[Pointing data for text and on-screen items]
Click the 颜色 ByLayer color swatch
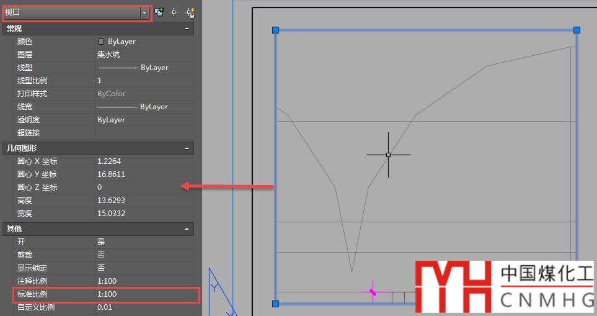597x316 pixels. (101, 42)
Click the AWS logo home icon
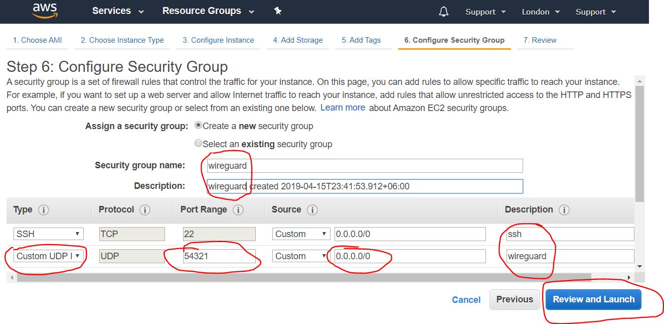Image resolution: width=664 pixels, height=324 pixels. click(46, 11)
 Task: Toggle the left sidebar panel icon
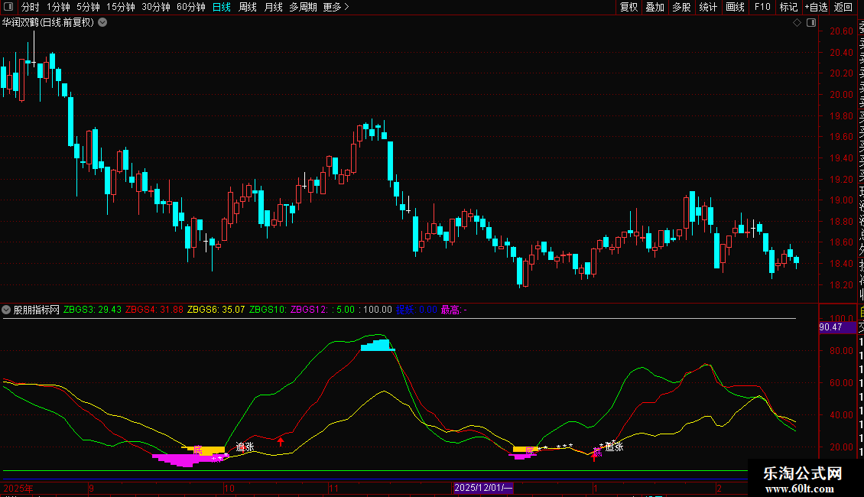pos(8,7)
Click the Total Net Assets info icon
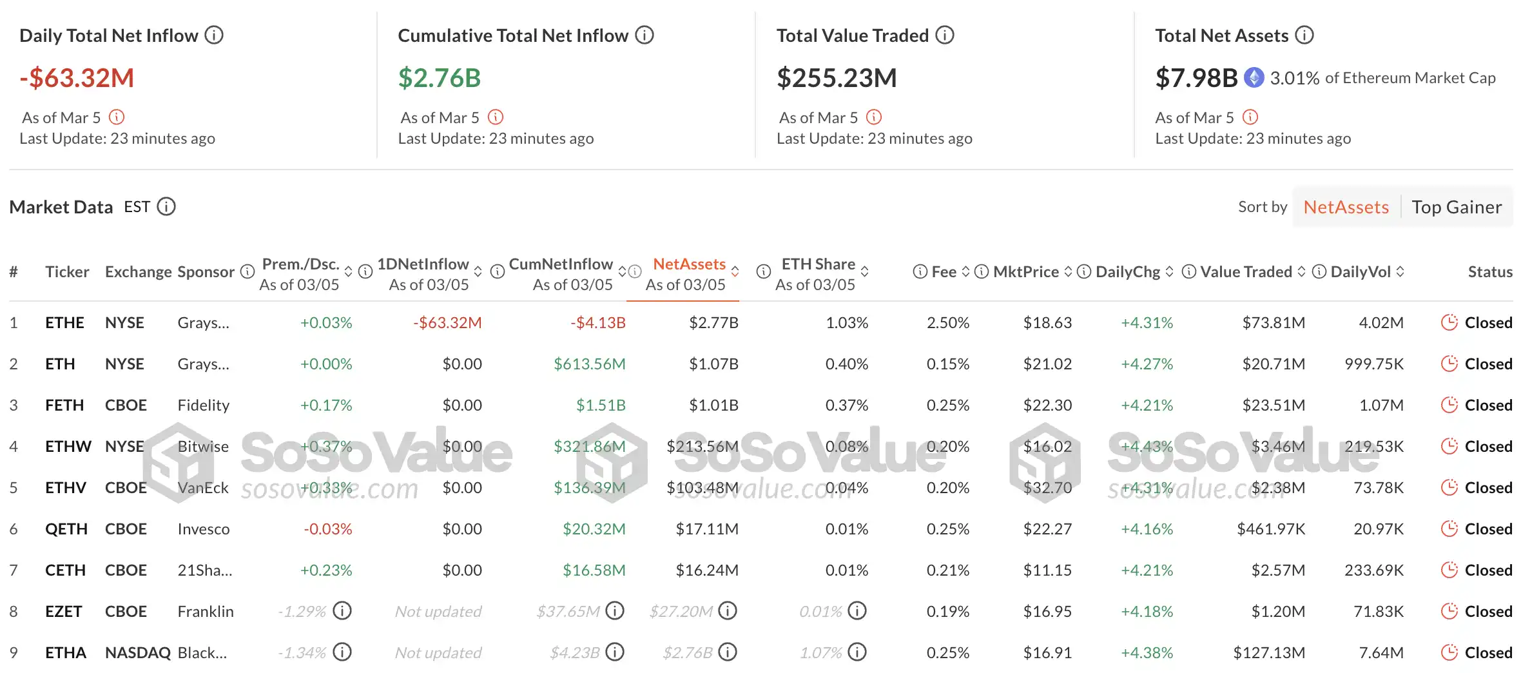Screen dimensions: 1521x673 1304,35
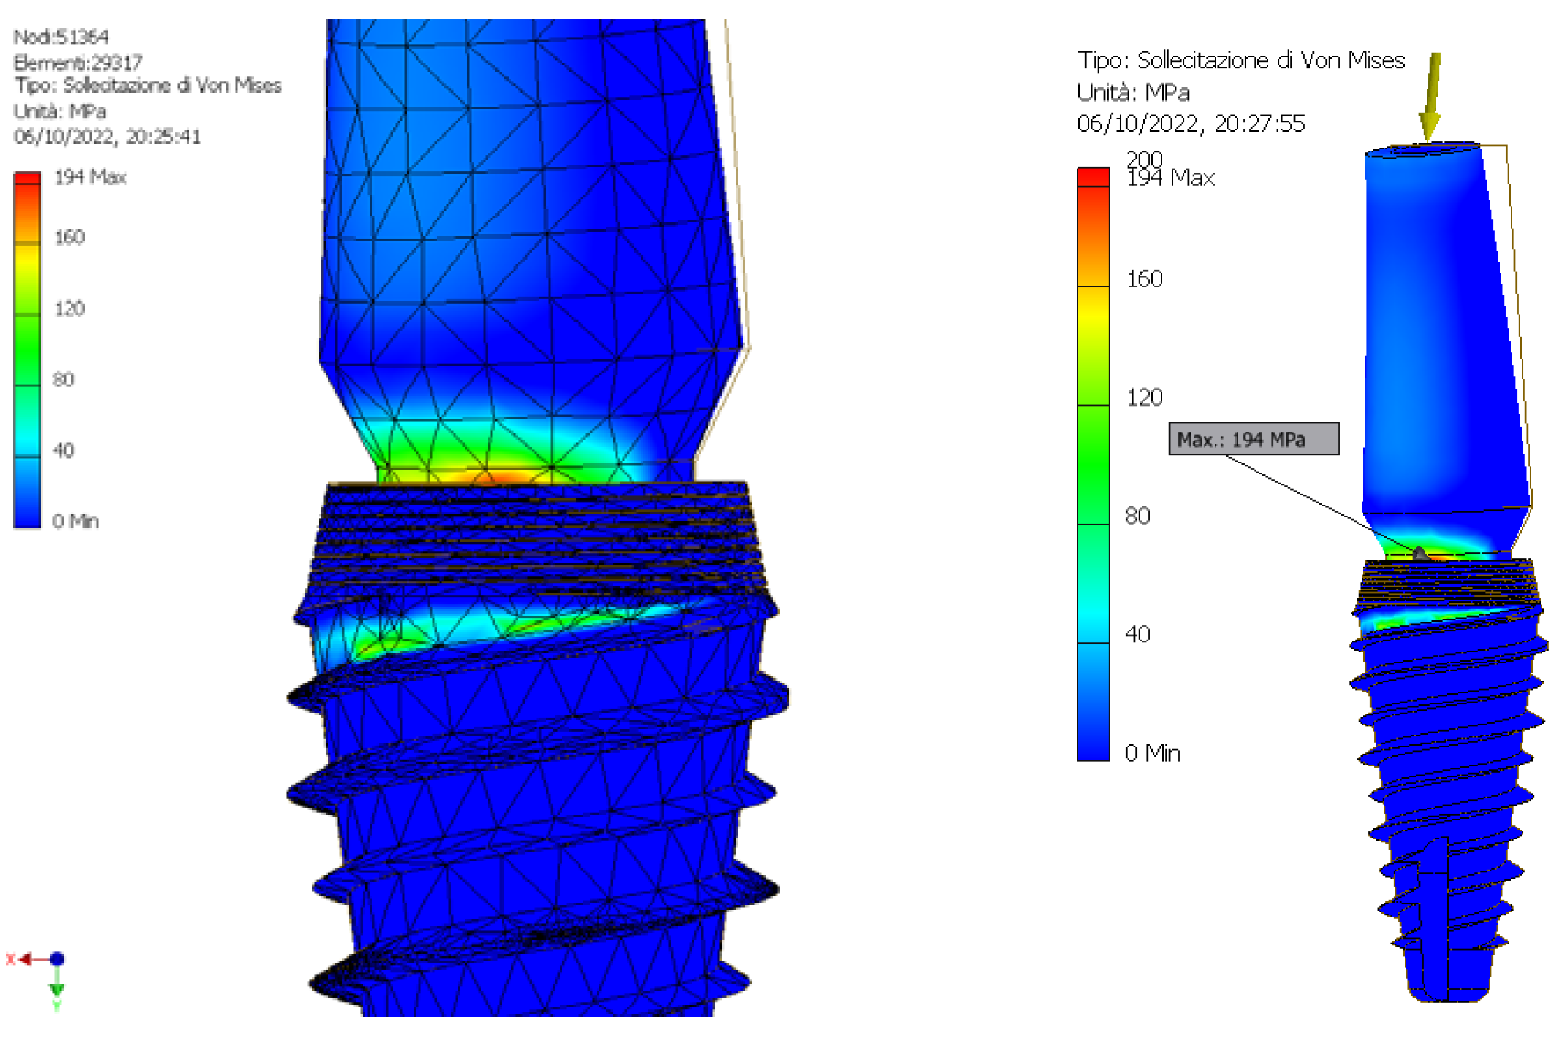Click red top segment of left color bar
Screen dimensions: 1565x1037
[28, 178]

What the task requires.
Write out all of the data above again, swapping the word "icon" for "button" wherever it appears and keeping everything else the same. Omit the pictures.

Response below.
Click the 颜色 ByLayer color swatch
597x316 pixels. (101, 42)
Click the AWS logo home button
Image resolution: width=664 pixels, height=324 pixels. click(46, 11)
 Task: Toggle the left sidebar panel button
pos(8,7)
Click the Total Net Assets info button
Screen dimensions: 1521x673 1304,35
Click red top segment of left color bar
Screen dimensions: 1565x1037
[28, 178]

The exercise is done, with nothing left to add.